[Saved entries]
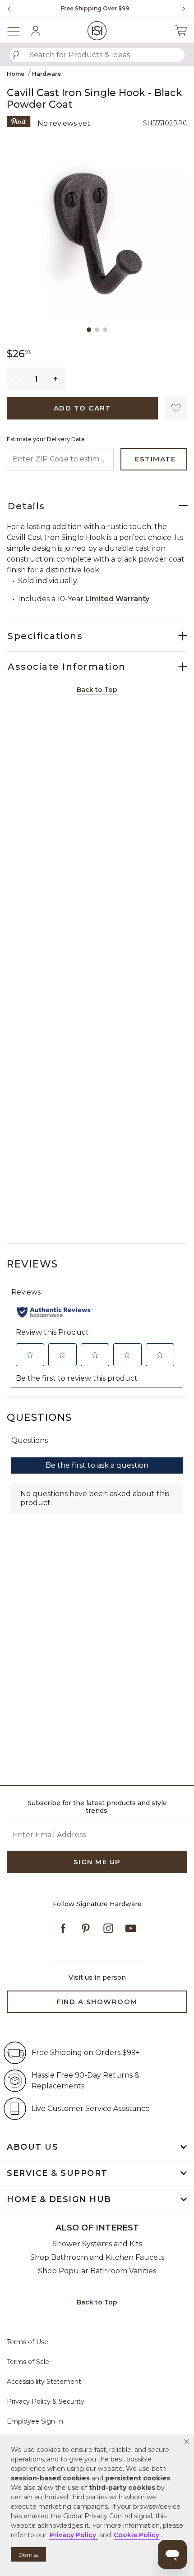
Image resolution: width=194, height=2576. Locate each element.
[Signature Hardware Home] (97, 30)
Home (15, 73)
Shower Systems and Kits (97, 2244)
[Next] (180, 8)
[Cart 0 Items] (181, 31)
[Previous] (9, 8)
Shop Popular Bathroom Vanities (97, 2271)
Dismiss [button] (28, 2554)
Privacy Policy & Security (45, 2401)
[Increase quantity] (55, 379)
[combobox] (97, 55)
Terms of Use (27, 2342)
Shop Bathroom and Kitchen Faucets (97, 2257)
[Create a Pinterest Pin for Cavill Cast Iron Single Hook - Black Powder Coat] (19, 120)
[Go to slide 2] (97, 329)
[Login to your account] (35, 31)
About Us (32, 2147)
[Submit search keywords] (15, 55)
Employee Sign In (35, 2421)
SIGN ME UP (97, 1861)
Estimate (155, 459)
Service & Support (57, 2173)
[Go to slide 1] (89, 329)
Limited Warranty (117, 598)
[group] (95, 9)
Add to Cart (82, 408)
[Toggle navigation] (18, 30)
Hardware (46, 73)
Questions (39, 1417)
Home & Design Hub (59, 2199)
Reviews (32, 1264)
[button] (186, 2441)
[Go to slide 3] (105, 329)
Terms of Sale (28, 2362)
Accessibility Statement (44, 2382)
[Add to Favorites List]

PROBLEM DETAILS:
Reproduce only the lines between the line containing "[Signature Hardware Home] (97, 30)" and the last line of the records, those two lines included, exactly.

THE COMPLETED TASK:
[Signature Hardware Home] (97, 30)
Home (15, 73)
Shower Systems and Kits (97, 2244)
[Next] (180, 8)
[Cart 0 Items] (181, 31)
[Previous] (9, 8)
Shop Popular Bathroom Vanities (97, 2271)
Dismiss [button] (28, 2554)
Privacy Policy & Security (45, 2401)
[Increase quantity] (55, 379)
[combobox] (97, 55)
Terms of Use (27, 2342)
Shop Bathroom and Kitchen Faucets (97, 2257)
[Create a Pinterest Pin for Cavill Cast Iron Single Hook - Black Powder Coat] (19, 120)
[Go to slide 2] (97, 329)
[Login to your account] (35, 31)
About Us (32, 2147)
[Submit search keywords] (15, 55)
Employee Sign In (35, 2421)
SIGN ME UP (97, 1861)
Estimate (155, 459)
Service & Support (57, 2173)
[Go to slide 1] (89, 329)
Limited Warranty (117, 598)
[group] (95, 9)
Add to Cart (82, 408)
[Toggle navigation] (18, 30)
Hardware (46, 73)
Questions (39, 1417)
Home & Design Hub (59, 2199)
Reviews (32, 1264)
[button] (186, 2441)
[Go to slide 3] (105, 329)
Terms of Sale (28, 2362)
Accessibility Statement (44, 2382)
[Add to Favorites List]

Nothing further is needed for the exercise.